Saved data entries
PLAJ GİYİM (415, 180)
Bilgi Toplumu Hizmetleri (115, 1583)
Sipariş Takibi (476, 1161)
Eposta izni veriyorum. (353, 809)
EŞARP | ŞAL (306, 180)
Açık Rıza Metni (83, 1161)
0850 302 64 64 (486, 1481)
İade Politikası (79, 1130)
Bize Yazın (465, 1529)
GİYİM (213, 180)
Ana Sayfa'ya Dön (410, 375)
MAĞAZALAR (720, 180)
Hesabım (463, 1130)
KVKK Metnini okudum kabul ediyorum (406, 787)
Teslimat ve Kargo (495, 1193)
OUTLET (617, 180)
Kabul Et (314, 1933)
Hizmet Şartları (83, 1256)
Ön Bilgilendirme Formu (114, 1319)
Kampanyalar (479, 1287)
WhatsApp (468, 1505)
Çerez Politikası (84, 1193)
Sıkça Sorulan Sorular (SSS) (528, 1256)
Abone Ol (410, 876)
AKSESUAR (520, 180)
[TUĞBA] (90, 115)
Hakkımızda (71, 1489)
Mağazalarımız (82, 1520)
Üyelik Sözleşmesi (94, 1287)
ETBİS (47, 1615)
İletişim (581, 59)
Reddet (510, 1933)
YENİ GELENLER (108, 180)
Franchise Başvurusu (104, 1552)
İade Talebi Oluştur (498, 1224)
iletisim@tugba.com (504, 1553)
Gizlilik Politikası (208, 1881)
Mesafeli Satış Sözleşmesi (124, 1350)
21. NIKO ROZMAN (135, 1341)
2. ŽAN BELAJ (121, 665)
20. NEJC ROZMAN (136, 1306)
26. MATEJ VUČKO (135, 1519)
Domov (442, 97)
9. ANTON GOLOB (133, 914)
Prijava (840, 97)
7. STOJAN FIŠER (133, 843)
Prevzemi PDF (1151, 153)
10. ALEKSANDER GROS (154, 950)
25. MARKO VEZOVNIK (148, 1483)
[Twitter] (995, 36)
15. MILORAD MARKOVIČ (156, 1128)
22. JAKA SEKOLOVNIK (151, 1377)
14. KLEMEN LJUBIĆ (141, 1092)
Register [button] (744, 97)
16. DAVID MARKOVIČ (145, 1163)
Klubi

■ Task description
Every line of the records above needs to be given again exactly.

■ Solution below
PLAJ GİYİM (415, 180)
Bilgi Toplumu Hizmetleri (115, 1583)
Sipariş Takibi (476, 1161)
Eposta izni veriyorum. (353, 809)
EŞARP | ŞAL (306, 180)
Açık Rıza Metni (83, 1161)
0850 302 64 64 (486, 1481)
İade Politikası (79, 1130)
Bize Yazın (465, 1529)
GİYİM (213, 180)
Ana Sayfa'ya Dön (410, 375)
MAĞAZALAR (720, 180)
Hesabım (463, 1130)
KVKK Metnini okudum kabul ediyorum (406, 787)
Teslimat ve Kargo (495, 1193)
OUTLET (617, 180)
Kabul Et (314, 1933)
Hizmet Şartları (83, 1256)
Ön Bilgilendirme Formu (114, 1319)
Kampanyalar (479, 1287)
WhatsApp (468, 1505)
Çerez Politikası (84, 1193)
Sıkça Sorulan Sorular (SSS) (528, 1256)
Abone Ol (410, 876)
AKSESUAR (520, 180)
[TUĞBA] (90, 115)
Hakkımızda (71, 1489)
Mağazalarımız (82, 1520)
Üyelik Sözleşmesi (94, 1287)
ETBİS (47, 1615)
İletişim (581, 59)
Reddet (510, 1933)
YENİ GELENLER (108, 180)
Franchise Başvurusu (104, 1552)
İade Talebi Oluştur (498, 1224)
iletisim@tugba.com (504, 1553)
Gizlilik Politikası (208, 1881)
Mesafeli Satış Sözleşmesi (124, 1350)
21. NIKO ROZMAN (135, 1341)
2. ŽAN BELAJ (121, 665)
20. NEJC ROZMAN (136, 1306)
26. MATEJ VUČKO (135, 1519)
Domov (442, 97)
9. ANTON GOLOB (133, 914)
Prijava (840, 97)
7. STOJAN FIŠER (133, 843)
Prevzemi PDF (1151, 153)
10. ALEKSANDER GROS (154, 950)
25. MARKO VEZOVNIK (148, 1483)
[Twitter] (995, 36)
15. MILORAD MARKOVIČ (156, 1128)
22. JAKA SEKOLOVNIK (151, 1377)
14. KLEMEN LJUBIĆ (141, 1092)
Register [button] (744, 97)
16. DAVID MARKOVIČ (145, 1163)
Klubi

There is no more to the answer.